Pourtant tout le monde le sait, ces légumes de saison et même hors de saison, sont gorgés « d’amphétamines », je veux dire qu’ils sont dopés. Leur chair épaisse, qui respire la bonne santé à tenter la couverture d’un magazine, n’exprime qu’un très faible fumet et libère beaucoup d’eau. De la flotte au prix fort. Ça pèse en H2O et ça nourrit les grandes surfaces, comme les intermédiaires grossistes en monnaie sonnante et trébuchante.
Le plus triste est de constater qu’on se laisse toujours avoir, c’est un réflexe acquis, une sorte de réaction pavlovienne presque inévitable. C’est étudié pour, les apprentis sorciers sont là pour ça, pour la santé des gros portemonnaies.

Ce matin, je regardais les poivrons multicolores de mon panier offert. Des gringalets, mais pas tristes du tout, finalement. J’avais l’impression qu’ils avaient envie de converser avec moi :
– Allez ! Fais-nous sauter ! Emmène-nous au bal du faitout ! Bouge-toi ! Fais quelque chose !
– Bon d’accord, je vais vous tourner en piperade.
– En quoi ? Pipe quoi ? Me lança le plus ancien, tout cramoisi.
– Tu vas voir c’est sympa la piperade, tu vas danser, virevolter sous la cuillère en bois, la musique est bonne, de plus, on l’adore en la découvrant toute «entomatée».
Pour mon goût, je vous relèverai d’une pointe de piment d’Espelette.
Tu connais Espelette ? C’est un petit coin charmant, on y voit des colliers rouge vif aux fenêtres, c’est la parade estivale de vos cousins piments.
Ça va vous piquer un peu mais vous chanterez sur les papilles un petit air d’opéra.
Voilà la brève conversation que nous eûmes, les poivrons et moi.
J’ai eu la nette impression que mon idée leur convenait car, à la coupe, ils m’ont pulvérisé une bouffée de parfum à la fragrance poivronnade des champs.
– Tu sens ce parfum du midi ? Me disait l’un d’entr’eux.
C’était sympa et prometteur… pas comme ces prétentieux qui paradent dans les cageots, qui font les beaux et puis se dégonflent en eau plate.
– Laisse tomber les chippendales, c’est de la gonflette, vive les gringalets de nos jardins ! S’écria un chétif du potager ami.
Ah, ils étaient remontés, c’est tout juste s’ils ne me demandaient d’aller manifester avec eux entre les rayons d’un grossiste des quatre saisons toute l’année.
Ma base piperade est prête, il me reste à discuter avec le riz basmati et quelques cuisses de poulet qui passeront sans doute au four pour «croustille ».
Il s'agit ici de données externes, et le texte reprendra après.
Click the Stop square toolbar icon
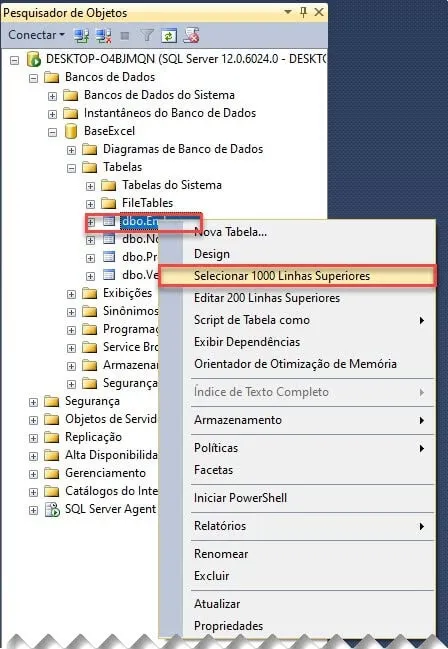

Les petites filles adorent manger les pilons façon préhistorique.
La tenue en massue ou en gourdin de la guerre du feu, les amuse beaucoup.
Ah, j’allais oublier les souffreteux.
Une tête d’ail dans un filet en plastique rouge coquelicot. Une seule tête par filet, venue du Mexique.
En appuyant sur un cayeux, il en est sorti une sorte de fumée, tut ! tut ! Il a failli klaxonner.
Le cayeux voisin, tout mou, était pourri… Bref, un si grand voyage pour arriver flagada dans une cuisine, est-ce que ce monde est vraiment sérieux ?
Il va bien falloir un jour s’y mettre et se montrer responsable dans les achats.
Nous sommes vraiment contaminés par la folie des vitrines, des choses qui brillent, qui trompent le monde et ne valent rien de bon.
Du toc appliqué aux légumes, du strass et des paillettes pour façade légumière…


Un billet cuisiné comme je les aime.
Un régal. 🐾😻🐾
Et moi, je m’amuse à écrire, comme un petit fou.